This representation gives an immediate result to how the stabilizers $\langle
K_G^{(i)} \rangle_i$ change under the $CZ$ gate: When applying $CZ_{i,j}$ on $G
= (V, E)$ the edge $\{i,j\}$ is toggled, resulting in a multiplication of $Z_j$
to $K_G^{(i)}$ and $Z_i$ to $K_G^{(j)}$. Toggling edges is done by using the
symmetric set difference:

\begin{definition}
    For two finite sets $A,B$ the symmetric set difference $\Delta$ is 
    defined as \cite{hein_eisert_briegel2008}

    \begin{equation}
        A \Delta B = (A \cup B) \setminus (A \cap B).
    \end{equation}
\end{definition}

Toggling an edge $\{i, j\}$ updates $E' = E \Delta \left\{\{i,j\}\right\}$.
Another transformation on the VOP-free graph states for a vertex $a \in V$ is
\cite{andersbriegel2005}

\begin{equation}
    M_a := \sqrt{-iX_a} \prod\limits_{j\in n_a} \sqrt{iZ_j}.
\end{equation}

This transformation toggles the neighbourhood of $a$ which is an operation
that will be used later\cite{andersbriegel2005}.

\begin{lemma}
    \label{lemma:M_a}
    When applying $M_a$ to a state $\ket{\bar{G}}$ the new state
    $\ket{\bar{G}'}$ is again a VOP-free graph state and the 
    graph is updated according to\cite{andersbriegel2005}:
    \begin{equation}
        \begin{aligned}
            n_a' &= n_a \\
            n_j' &= n_j, \hbox{ if } j \notin n_a\\
            n_j' &= n_j \Delta n_a, \hbox{ if } j \in n_a
        \end{aligned}
    \end{equation}
\end{lemma}
\begin{proof}
    $\ket{\bar{G}'}$ is stabilized by $\langle M_a K_G^{(i)} M_a^\dagger
    \rangle_i$, so it is sufficient to study how the $ K_G^{(i)}$ change under
    $M_a$.  At first note that $M_a^2 \alpha K_G^{(a)} \Rightarrow [K_G^{(a)},
    M_a] = 0$.  Further $\forall i\in V\setminus n_a$ $[K_G^{(i)}, M_a] = 0$,
    so the first two equations follow trivially. For $j \in n_a$ set 

    \begin{equation}
        \begin{aligned}
            S^{(j)} &= M_a K_G^{(j)} M_a^\dagger \\
                &= \sqrt{-iX_a} \left(\prod\limits_{l \in n_a \setminus \{j\}} \sqrt{iZ_l}\right)
                                 \sqrt{iZ_j}  K_G^{(j)} \sqrt{iZ_j}^\dagger 
                                 \left(\prod\limits_{l \in n_a \setminus \{j\}} \sqrt{iZ_l}^\dagger\right)
★ ★ ★ ★ ★
What to work on —
(1) Name every distinct LaTeX environment opened with \begin in the passage on graph states, in the order each first appears.
(2) According to the passage on graph states, what does the transformation $M_a$ toggle?
(3) Reproduce the passage on graph states word for word from "This representation gives" up to and including "(A \cap B).".
The listing that comes next has no connection to the passage on graph states.

Collected data —
★ ★ ★ ★ ★
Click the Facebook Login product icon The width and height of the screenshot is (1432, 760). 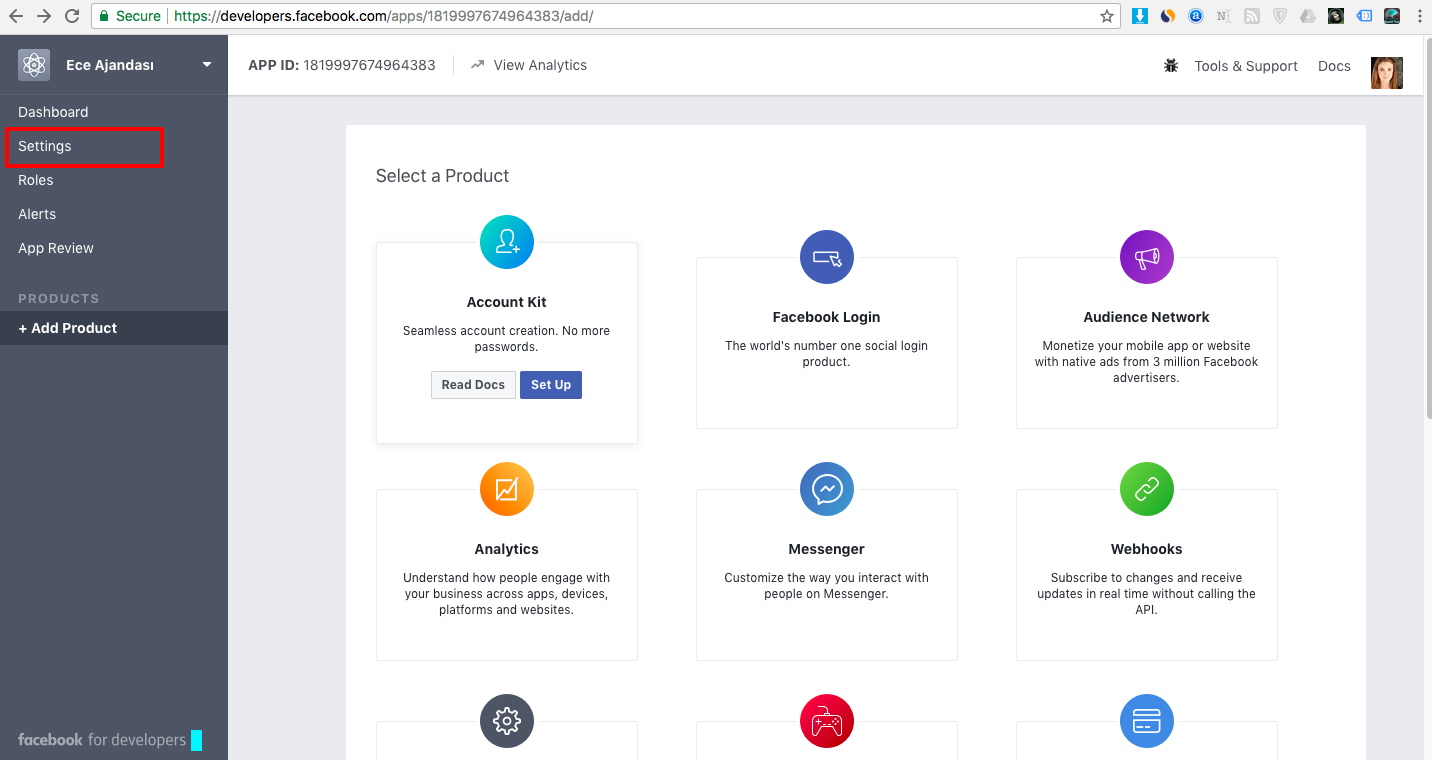(826, 257)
★ ★ ★ ★ ★
Results in order —
(1) definition, equation, lemma, aligned, proof

(2) It toggles the neighbourhood of $a$.

(3)
This representation gives an immediate result to how the stabilizers $\langle
K_G^{(i)} \rangle_i$ change under the $CZ$ gate: When applying $CZ_{i,j}$ on $G
= (V, E)$ the edge $\{i,j\}$ is toggled, resulting in a multiplication of $Z_j$
to $K_G^{(i)}$ and $Z_i$ to $K_G^{(j)}$. Toggling edges is done by using the
symmetric set difference:

\begin{definition}
    For two finite sets $A,B$ the symmetric set difference $\Delta$ is 
    defined as \cite{hein_eisert_briegel2008}

    \begin{equation}
        A \Delta B = (A \cup B) \setminus (A \cap B).